== Provided records ==

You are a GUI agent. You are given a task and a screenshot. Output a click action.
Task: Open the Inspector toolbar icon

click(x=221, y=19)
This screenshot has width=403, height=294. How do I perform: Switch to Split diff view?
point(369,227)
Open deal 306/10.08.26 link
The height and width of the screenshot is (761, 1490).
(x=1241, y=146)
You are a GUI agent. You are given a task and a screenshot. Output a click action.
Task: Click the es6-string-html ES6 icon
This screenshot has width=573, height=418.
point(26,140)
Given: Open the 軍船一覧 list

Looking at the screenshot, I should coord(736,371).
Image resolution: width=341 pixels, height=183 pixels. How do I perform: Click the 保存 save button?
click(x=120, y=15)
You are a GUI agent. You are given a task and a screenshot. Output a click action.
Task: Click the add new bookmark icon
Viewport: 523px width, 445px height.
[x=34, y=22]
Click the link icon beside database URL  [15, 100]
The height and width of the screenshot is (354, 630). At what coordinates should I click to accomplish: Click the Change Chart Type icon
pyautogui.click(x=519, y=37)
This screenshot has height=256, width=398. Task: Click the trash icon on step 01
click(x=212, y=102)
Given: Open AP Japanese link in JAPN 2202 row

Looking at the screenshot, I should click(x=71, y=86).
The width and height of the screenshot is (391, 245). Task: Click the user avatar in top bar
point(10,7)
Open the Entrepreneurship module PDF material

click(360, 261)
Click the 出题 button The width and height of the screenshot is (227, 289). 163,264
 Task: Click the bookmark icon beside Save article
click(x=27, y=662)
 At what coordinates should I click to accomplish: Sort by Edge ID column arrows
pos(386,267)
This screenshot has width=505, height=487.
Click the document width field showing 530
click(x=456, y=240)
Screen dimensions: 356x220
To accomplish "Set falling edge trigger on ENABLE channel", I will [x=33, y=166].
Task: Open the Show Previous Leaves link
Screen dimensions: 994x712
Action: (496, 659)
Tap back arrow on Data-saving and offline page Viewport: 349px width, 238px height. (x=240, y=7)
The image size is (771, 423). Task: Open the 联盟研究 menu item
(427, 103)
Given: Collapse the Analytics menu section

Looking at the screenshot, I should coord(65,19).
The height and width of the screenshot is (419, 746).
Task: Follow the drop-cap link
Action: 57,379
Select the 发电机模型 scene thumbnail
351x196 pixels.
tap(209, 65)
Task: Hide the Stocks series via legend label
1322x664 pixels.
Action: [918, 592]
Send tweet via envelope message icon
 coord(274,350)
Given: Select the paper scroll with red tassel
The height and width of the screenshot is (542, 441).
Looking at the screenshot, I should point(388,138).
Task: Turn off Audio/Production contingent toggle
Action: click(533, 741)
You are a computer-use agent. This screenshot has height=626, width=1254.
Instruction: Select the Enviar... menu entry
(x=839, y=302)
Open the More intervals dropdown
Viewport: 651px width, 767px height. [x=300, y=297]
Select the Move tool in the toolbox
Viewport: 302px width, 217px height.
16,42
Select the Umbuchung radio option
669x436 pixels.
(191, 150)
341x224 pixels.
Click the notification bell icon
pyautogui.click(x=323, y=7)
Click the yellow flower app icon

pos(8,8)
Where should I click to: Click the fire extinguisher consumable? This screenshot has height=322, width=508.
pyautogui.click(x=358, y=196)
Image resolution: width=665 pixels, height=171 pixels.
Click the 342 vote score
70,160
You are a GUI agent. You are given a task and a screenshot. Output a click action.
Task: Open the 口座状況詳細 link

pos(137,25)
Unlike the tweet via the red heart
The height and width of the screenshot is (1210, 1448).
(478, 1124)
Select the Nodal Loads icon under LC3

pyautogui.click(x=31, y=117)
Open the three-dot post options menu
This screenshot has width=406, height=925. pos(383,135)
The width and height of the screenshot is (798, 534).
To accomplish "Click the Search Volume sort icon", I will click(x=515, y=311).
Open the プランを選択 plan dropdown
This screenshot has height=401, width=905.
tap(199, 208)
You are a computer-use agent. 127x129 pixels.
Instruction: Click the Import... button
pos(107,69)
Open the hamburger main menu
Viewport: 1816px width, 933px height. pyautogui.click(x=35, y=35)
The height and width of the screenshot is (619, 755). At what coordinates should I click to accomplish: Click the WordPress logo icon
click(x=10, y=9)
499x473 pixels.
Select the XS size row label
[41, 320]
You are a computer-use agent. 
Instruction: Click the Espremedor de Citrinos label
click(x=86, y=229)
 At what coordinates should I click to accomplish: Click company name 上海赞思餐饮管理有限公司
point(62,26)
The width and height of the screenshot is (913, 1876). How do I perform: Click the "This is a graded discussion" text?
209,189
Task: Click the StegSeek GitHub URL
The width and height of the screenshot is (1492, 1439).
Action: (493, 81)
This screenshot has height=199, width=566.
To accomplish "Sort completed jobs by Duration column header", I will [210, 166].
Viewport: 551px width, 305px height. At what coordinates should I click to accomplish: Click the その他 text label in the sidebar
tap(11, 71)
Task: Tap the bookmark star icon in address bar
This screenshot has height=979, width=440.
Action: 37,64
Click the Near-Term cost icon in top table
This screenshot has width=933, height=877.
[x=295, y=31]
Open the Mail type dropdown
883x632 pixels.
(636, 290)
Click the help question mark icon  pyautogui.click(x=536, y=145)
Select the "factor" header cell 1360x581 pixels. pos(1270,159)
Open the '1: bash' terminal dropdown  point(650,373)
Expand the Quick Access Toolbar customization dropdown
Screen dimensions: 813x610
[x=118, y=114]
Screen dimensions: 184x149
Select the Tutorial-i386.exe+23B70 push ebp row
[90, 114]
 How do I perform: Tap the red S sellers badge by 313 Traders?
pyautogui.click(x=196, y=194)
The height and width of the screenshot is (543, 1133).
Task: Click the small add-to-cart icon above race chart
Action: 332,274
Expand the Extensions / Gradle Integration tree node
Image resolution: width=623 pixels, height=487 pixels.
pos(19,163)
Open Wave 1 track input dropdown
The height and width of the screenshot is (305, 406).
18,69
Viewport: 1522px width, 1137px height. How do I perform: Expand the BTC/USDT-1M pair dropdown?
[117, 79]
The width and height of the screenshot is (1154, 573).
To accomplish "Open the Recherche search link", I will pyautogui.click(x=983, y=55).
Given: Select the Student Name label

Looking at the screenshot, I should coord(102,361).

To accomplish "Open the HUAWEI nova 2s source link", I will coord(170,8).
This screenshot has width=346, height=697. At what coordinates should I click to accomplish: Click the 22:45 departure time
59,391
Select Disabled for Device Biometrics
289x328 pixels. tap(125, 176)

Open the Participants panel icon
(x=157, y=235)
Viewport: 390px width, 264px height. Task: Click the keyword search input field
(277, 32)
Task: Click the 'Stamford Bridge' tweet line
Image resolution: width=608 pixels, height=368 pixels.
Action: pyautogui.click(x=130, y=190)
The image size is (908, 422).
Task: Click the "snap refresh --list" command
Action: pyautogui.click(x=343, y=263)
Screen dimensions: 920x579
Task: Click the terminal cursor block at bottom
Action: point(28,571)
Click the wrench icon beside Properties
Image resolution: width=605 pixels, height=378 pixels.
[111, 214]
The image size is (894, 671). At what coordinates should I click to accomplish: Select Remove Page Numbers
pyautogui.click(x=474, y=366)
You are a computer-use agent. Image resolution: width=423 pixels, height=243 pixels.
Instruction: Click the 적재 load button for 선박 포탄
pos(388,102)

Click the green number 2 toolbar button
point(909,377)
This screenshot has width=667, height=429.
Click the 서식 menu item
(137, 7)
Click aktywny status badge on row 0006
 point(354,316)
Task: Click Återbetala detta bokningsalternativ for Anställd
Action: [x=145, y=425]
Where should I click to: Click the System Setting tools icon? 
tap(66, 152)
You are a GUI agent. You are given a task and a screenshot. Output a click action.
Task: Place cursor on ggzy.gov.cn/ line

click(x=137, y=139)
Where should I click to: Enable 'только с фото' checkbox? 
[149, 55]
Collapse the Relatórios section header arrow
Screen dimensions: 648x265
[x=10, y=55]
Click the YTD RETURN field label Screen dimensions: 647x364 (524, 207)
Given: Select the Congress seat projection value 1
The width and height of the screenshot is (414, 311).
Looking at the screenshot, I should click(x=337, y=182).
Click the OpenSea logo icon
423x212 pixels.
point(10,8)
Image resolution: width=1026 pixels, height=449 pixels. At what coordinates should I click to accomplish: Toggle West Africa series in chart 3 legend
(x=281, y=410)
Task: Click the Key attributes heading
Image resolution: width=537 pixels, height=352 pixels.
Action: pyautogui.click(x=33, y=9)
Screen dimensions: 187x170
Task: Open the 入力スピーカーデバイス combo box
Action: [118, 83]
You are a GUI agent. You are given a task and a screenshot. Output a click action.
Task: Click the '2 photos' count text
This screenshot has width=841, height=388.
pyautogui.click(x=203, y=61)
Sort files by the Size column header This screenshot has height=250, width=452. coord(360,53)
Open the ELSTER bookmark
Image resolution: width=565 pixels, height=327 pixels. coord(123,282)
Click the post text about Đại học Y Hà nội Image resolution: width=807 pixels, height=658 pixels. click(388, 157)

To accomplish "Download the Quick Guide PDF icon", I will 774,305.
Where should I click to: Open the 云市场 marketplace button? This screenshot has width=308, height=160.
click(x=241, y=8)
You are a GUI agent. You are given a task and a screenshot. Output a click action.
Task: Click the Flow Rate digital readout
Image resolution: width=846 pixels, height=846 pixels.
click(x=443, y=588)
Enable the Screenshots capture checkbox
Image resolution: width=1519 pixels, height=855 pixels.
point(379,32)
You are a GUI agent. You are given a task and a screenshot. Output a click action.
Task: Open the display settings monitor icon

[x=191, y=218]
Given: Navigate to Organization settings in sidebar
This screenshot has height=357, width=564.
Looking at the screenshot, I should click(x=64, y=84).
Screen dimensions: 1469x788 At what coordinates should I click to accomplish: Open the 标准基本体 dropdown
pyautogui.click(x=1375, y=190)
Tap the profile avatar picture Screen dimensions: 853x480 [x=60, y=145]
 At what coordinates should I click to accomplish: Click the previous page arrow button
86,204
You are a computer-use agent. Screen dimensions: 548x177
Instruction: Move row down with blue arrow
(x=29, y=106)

===

◆ Work instruction
Every line above that holds the word "will" needs to be copied.

◆ Response below
To accomplish "Set falling edge trigger on ENABLE channel", I will [x=33, y=166].
To accomplish "Click the Search Volume sort icon", I will click(x=515, y=311).
To accomplish "Sort completed jobs by Duration column header", I will [210, 166].
To accomplish "Open the Recherche search link", I will pyautogui.click(x=983, y=55).
To accomplish "Open the HUAWEI nova 2s source link", I will coord(170,8).
To accomplish "Download the Quick Guide PDF icon", I will 774,305.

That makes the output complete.